Ernesto Juliá
El hombre occidental lleva años debatiéndose en el inútil intento de sacar de su cabeza, de su corazón, a Dios, a Cristo, el Hijo de Dios que se ha hecho hombre para acercarse tanto a nosotros y llenar de Luz la obscuridad de nuestras vidas
“Dios ha sido expulsado de las aulas, de los periódicos, de los programas de televisión, de las conversaciones con los amigos, como si fuera un trasto obsoleto que alguien ha subido al desván”, escribía días atrás Salvador Sostresen su columna de ABC.
Y añadía unas palabras referidas a algunas situaciones que se dan en la predicación de algunos eclesiásticos: “parece sentirse más cómodos hablando de la doctrina social y del detalle de nuestro comportamiento diario que de la dimensión transcendente que nos diferencia de las bestias y vuelve nuestras vidas sagradas. Nos preocupa más lo que es delito que lo que es pecado, como si la Fe, y sólo la Fe, no nos justificara”.
Agradezco a Sostres sus apreciaciones, que las podemos ver como una petición a los cristianos para que en nuestras palabras y en nuestras vidas Dios esté siempre presente y con toda claridad y en la plenitud de su Ser. Dios Creador y Padre; Dios Hijo, Nuestro Señor Jesucristo, Dios y hombre verdadero, que vivió, murió en la tierra, Resucitó, y nos ofreció el perdón de nuestros pecados −no se preocupó de nuestros delitos−; y quiere romper todo encuadramiento meramente terrenal de la vida del hombre, y Dios Espíritu Santo −“el amor de Dios derramado en nuestros corazones”− que nos introduce en la familia de Dios, al hacernos “hijos de Dios en Cristo Jesús”.

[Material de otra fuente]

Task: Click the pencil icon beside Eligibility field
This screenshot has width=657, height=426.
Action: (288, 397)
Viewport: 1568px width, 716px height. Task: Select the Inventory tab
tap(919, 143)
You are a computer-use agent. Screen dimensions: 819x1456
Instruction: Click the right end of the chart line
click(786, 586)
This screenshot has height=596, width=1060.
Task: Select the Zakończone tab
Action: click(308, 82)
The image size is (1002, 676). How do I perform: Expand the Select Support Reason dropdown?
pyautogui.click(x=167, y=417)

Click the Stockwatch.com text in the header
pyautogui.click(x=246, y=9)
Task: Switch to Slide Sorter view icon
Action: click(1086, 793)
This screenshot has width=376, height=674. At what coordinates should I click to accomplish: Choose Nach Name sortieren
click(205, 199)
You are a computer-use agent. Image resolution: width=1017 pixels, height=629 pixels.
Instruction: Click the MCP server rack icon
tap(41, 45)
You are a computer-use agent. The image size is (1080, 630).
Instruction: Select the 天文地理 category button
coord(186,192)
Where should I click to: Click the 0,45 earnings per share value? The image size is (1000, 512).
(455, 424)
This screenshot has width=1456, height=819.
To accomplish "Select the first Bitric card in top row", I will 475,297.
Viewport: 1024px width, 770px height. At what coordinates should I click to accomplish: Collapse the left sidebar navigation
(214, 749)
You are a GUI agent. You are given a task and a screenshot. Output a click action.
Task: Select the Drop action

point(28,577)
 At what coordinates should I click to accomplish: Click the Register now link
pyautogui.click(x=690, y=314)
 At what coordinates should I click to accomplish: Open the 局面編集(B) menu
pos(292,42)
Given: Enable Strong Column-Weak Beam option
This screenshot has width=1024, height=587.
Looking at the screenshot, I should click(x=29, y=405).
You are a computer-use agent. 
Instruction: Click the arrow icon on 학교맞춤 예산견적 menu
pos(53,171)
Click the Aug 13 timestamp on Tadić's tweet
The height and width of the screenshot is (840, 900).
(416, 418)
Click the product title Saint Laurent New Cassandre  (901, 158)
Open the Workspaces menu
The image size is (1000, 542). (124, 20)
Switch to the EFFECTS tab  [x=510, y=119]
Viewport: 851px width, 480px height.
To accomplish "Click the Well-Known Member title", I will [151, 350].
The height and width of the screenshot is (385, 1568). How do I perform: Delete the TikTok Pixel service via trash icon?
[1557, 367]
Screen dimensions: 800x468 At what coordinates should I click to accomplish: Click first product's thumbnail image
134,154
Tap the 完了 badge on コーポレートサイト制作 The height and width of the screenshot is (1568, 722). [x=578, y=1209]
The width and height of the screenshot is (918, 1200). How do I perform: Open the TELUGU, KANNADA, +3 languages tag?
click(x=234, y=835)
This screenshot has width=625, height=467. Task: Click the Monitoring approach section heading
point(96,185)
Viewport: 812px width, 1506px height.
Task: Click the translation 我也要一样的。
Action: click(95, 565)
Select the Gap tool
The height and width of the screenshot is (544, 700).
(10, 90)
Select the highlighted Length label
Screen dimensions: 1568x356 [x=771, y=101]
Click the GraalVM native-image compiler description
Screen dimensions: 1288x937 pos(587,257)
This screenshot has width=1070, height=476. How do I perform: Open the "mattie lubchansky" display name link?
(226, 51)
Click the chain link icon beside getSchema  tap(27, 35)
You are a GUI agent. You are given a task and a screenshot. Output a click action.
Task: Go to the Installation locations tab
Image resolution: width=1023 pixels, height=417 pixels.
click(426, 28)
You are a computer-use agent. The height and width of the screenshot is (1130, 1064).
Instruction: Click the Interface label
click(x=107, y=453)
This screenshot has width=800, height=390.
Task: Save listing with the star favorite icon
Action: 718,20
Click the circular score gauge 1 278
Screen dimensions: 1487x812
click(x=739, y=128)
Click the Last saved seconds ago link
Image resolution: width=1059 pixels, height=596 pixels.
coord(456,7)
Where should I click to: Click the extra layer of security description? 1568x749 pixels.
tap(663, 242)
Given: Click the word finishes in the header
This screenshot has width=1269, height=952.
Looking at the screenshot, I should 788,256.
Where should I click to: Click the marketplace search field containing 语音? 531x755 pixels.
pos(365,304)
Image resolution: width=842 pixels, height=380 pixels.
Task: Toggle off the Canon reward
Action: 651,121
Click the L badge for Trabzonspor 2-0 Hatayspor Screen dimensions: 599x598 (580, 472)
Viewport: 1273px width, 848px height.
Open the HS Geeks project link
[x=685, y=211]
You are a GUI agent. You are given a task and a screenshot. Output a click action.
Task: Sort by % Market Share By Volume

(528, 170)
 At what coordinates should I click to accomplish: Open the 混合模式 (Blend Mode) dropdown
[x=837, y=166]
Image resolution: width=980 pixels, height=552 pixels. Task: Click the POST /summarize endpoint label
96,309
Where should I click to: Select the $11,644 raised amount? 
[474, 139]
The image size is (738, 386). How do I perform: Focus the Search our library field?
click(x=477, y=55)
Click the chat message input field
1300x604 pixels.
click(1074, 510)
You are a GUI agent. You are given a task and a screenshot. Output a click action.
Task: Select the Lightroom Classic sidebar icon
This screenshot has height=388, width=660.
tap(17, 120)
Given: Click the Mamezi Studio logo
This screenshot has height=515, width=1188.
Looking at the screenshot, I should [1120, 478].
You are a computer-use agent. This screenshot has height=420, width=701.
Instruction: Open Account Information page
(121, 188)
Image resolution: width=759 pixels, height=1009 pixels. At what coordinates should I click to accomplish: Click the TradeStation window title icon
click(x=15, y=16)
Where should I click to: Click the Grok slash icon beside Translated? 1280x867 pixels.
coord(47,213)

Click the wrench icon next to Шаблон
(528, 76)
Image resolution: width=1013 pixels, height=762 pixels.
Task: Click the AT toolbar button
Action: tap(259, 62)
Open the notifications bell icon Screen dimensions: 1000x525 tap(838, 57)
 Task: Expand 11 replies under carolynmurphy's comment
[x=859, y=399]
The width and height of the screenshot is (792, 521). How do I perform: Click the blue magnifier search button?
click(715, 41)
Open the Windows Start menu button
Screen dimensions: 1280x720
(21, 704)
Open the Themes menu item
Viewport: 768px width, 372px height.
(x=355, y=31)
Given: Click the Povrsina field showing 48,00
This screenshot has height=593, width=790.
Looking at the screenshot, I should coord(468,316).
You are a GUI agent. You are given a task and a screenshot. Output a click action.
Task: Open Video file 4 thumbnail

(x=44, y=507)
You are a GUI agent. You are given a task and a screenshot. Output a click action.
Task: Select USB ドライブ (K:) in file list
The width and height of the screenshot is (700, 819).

¿Por qué se oculta, tan a menudo y por tanta gente, el Nombre y el Ser de Dios?
En esta degradación y ocultamiento del lenguaje, hace años un amigo me comentó un tanto desesperanzado: “En los años 60 del pasado siglo, se decía Cristo sí, Iglesia no. En los 70, Dios sí, Cristo no. En los 80, religión sí, Dios no. En los 90, espiritualidad sí, religión no”. Y se preguntaba, “¿Qué nos ha quedado?”, y se respondía a sí mismo: “El discernimiento. Nada”.
“O Dios o yo”, ha dicho algún que otro “pensador” celoso de su independencia y de su libertad. Realmente, ¿la presencia de Dios nos quita la libertad a los hombres? ¿No es cierto que cuando quitamos a Dios de la perspectiva de nuestra vida, de las relaciones sociales y políticas, los hombres nos quitamos la libertad los unos a los otros, y nos destrozamos por el poder de unos tiranos? El siglo XX, y lo que llevamos de XXI, nos han dejado una clara muestra de que cuando Dios Padre, Hijo y Espíritu Santo, y Cristo, Dios y hombre verdadero, desaparece del horizonte del hombre, el próximo que desaparece, y a renglón seguido, es el mismo hombre.
El hombre occidental lleva años debatiéndose en el inútil intento de sacar de su cabeza, de su corazón, a Dios, a Cristo, el Hijo de Dios que se ha hecho hombre para acercarse tanto a nosotros y llenar de Luz la obscuridad de nuestras vidas.
¿Qué ha conseguido? ¿La libertad de suicidarse? ¿La libertad de matar a su descendencia, abortándola? ¿La libertad de no amar para no vincularse con nadie y no perder, así su “libertad”? ¿La libertad de no pensar drogándose, emborrachándose?
Y en el ejercicio corrupto de su libertad, el hombre se encuentra completamente desorientado, sin rumbo, ahogando sus energías en “fetiches”, en “felicidades” que se le van de las manos tal como llegan. Sus ojos no vislumbran ya ningún sentido de su vida, por el que valga la pena vivir, sufrir, morir; y eso porque sin Dios, sin Cristo, el hombre deja sencillamente de amar en el significado más profundo de esa palabra: como Dios nos ama. Su vida carece de pleno sentido. No alcanza a entender que la tierra es demasiado pequeña para llenar el clamor de amar que late en el fondo de cada ser humano.
Nietzsche lo vio con claridad y, después de decir “Dios ha muerto”, y que él tenía que vivir “más allá del bien y del mal”, se volvió loco; y así comenzó ya a morir.
¿Cuándo descubriremos los hombres el inmenso tesoro de un Dios Creador y Padre cercano, con Quien podemos hablar como hijos queridos; de un Dios Hijo, Cristo vivo en la Eucaristía, que quiere compartir con cada uno de nosotros nuestras penas y alegrías; de un Dios Espíritu Santo que nos enseña a perdonar, a amar a nuestro prójimo, a arrepentirnos y a pedir perdón por nuestros pecados?